As teams start to turn for the home stretch of the NHL season, the Dallas Stars still have plenty of work to do for the short-term. The inconsistent results, despite basically improved play, have left them in a fairly tenuous position with regards to the playoff race.

But from a long-term organizational health perspective, things are looking as bright as they have in half-a-decade for Dallas. Attendance is as high as it’s been since the 2009-10 season, and all signs point to revenue being significantly up as well.

WIth 28 home games already played this season, the Stars are 18th in NHL attendance with an average of 17,065 fans per game, or 92.1 percent of the AAC’s capacity. And unlike the other brief spike in attendance numbers in the last five years, this one isn’t driven by giveaways, discounted tickets and a shorter schedule that avoids early-seasons conflicts.

For those who may not have been around for the long-haul, here’s a brief synopsis of the Stars attendance history. When the team was an NHL power in the late 90s and early 00s, Dallas could not get enough. There was a 238-game sellout streak that spanned the Reunion Arena and American Airlines Center eras, and the Stars were one of the highest revenue teams in the NHL.

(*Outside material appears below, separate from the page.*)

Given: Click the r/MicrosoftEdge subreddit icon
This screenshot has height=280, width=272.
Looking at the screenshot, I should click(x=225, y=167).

As the team’s fortunes waned, attendance did a bit as well. High prices at the AAC alienated a small but significant chunk of the fanbase, and a series of disappointing regular season, playoff performances knocked the team into the mid-90s in terms of percent filled, and eventually the Tom Hicks bankrupcty era imploded both the team on the ice and the front office, torpedoing ticket sales in 2010 and beyond.

From hockeyattendance.com, here’s the tallies of the last nine years of attendance numbers for the Stars, not including this season.

It’s clear when Hicks’ bankruptcy hit the Stars hard. What does jump out is the brief spike in 2012-13 following the NHL lockout. While the Stars did remarkably well that season from these numbers, the “attendance” that season is a bit of a red herring – with fewer home games and none in the harder-to-sell months of October, November and December, the Stars were able to distribute (though not necessarily sell) far more tickets than normal.

In that season and even the preceding 2-3 years, the Stars were offering severely discounted seats and giving away a large number of tickets that counted toward the attendance total but may or may not have been used. It made the attendance slightly more respectable (you can imaging how awful the numbers from 2010-12 would have looked without those) but served to alienate a season-ticket base that was already dwindling.

Coming out of the 2011-12 NHL lockout, the Stars season-ticket base was down to “less than 5,000,” a far cry from the 15,000 they had in their heyday. The run-up to the season was too short in 2012 to make any significant changes, but the team overhauled pricing structure in the summer of 2013, doing away with many of the giveaways and discounts to protect the season-ticket holder while also introducing variable pricing.

That’s why even though attendance technically dropped last season back into the 15,000 range, the Stars almost certainly generated far more revenue even before you consider the playoff gate. The numbers were real, with actual bodies in the seats that generally matched the announced count.

Given that entire history, it’s certainly significant that the Stars are back up over 17,000 per game this season with an announced season ticket base of more than 10,000 full-season equivalents, a number that more than doubles the base they had coming out of the lockout.

It we’re being honest, it’s one of the reasons this season has been so frustrating. One of the best things to sell to a rejuvenated fanbase is winning, and while the Stars are certainly exciting this season and seem on the brink of breaking through (especially if you follow their rise on possession measures), the results haven’t been there consistently.

The crowds have though for the first time in a long time. And perhaps more than anything that will be the best takeaway from this season. With the front office and ticket base back in order, the Stars are set for success on all fronts for the first time since the Tom Hicks business empire collapsed.